***** Data supplied
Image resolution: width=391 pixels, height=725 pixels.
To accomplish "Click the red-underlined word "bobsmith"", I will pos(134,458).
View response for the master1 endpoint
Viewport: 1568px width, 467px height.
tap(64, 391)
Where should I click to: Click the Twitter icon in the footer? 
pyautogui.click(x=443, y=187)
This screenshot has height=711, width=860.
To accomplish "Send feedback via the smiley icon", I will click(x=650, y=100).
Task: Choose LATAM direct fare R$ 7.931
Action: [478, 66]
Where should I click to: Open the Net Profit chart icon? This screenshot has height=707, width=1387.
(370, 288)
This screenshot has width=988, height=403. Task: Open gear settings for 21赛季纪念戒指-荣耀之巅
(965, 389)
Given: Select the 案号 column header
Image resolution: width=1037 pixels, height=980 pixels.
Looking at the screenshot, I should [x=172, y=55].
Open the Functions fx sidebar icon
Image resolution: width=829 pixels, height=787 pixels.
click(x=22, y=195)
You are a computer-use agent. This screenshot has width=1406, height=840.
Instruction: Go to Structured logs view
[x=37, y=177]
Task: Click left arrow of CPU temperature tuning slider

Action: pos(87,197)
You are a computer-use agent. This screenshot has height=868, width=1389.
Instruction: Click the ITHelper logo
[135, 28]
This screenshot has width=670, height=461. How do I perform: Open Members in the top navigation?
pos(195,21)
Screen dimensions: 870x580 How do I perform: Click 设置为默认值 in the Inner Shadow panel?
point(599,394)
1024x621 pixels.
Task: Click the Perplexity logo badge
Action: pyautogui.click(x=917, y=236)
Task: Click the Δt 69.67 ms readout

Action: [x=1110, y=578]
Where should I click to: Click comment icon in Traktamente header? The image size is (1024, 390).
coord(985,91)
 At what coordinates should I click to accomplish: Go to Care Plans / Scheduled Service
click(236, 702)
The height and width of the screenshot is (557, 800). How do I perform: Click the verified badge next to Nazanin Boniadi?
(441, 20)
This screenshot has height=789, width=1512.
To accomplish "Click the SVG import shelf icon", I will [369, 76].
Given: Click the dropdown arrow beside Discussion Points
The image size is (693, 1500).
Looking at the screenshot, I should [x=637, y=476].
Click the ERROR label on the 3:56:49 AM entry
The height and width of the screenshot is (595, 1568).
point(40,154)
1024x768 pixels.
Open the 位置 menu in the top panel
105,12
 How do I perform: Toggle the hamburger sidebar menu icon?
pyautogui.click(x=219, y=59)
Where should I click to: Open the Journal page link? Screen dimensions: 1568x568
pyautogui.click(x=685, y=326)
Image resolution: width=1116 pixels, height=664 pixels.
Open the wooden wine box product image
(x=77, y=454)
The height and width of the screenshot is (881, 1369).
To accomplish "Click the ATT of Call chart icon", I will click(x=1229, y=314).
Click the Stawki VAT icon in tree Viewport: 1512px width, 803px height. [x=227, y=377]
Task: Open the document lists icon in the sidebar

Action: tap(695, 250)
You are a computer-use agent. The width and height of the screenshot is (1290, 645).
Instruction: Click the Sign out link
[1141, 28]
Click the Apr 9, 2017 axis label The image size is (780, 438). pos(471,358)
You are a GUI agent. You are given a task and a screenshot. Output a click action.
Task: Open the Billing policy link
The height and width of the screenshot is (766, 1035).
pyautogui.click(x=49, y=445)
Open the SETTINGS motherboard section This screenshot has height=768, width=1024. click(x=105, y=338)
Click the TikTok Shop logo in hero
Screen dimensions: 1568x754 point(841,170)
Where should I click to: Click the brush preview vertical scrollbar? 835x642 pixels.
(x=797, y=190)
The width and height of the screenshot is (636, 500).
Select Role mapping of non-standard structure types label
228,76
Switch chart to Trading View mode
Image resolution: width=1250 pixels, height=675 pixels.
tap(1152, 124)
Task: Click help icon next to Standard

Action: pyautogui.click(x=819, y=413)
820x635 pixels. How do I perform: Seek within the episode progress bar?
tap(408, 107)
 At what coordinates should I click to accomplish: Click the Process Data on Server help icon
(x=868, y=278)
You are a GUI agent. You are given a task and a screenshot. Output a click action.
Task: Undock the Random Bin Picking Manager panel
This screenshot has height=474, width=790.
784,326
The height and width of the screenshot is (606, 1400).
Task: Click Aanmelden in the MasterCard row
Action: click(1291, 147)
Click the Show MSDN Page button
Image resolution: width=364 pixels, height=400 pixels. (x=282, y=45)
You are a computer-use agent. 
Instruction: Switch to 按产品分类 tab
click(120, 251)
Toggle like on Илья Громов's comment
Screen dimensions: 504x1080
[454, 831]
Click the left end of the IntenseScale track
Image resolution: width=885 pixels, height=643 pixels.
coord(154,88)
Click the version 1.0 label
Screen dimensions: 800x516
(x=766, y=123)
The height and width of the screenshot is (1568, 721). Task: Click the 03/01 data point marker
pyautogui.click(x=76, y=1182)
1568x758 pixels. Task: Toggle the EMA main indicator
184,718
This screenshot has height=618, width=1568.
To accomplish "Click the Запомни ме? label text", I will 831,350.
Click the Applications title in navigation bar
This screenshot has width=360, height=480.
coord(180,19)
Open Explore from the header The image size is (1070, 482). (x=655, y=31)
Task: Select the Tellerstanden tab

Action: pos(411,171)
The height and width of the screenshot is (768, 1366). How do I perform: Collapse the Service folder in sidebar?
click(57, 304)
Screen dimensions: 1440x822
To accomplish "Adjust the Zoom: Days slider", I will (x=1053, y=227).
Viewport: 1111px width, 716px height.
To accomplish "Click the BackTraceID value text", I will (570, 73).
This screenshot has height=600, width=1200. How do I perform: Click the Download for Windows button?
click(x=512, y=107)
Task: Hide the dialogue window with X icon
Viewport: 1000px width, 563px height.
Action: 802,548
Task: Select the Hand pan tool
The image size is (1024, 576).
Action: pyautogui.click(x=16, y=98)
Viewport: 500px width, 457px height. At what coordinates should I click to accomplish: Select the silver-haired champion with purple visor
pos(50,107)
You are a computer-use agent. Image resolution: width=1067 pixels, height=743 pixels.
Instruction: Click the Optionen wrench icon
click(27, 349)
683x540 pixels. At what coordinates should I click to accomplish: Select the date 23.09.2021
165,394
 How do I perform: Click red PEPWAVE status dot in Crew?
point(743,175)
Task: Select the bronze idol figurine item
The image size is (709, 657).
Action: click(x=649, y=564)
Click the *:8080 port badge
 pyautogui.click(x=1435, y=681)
**********
:: What is being asked ::
Copy out the lines above that hold the string "text".

:: Problem solution ::
To accomplish "Click the Запомни ме? label text", I will 831,350.
To accomplish "Click the BackTraceID value text", I will (570, 73).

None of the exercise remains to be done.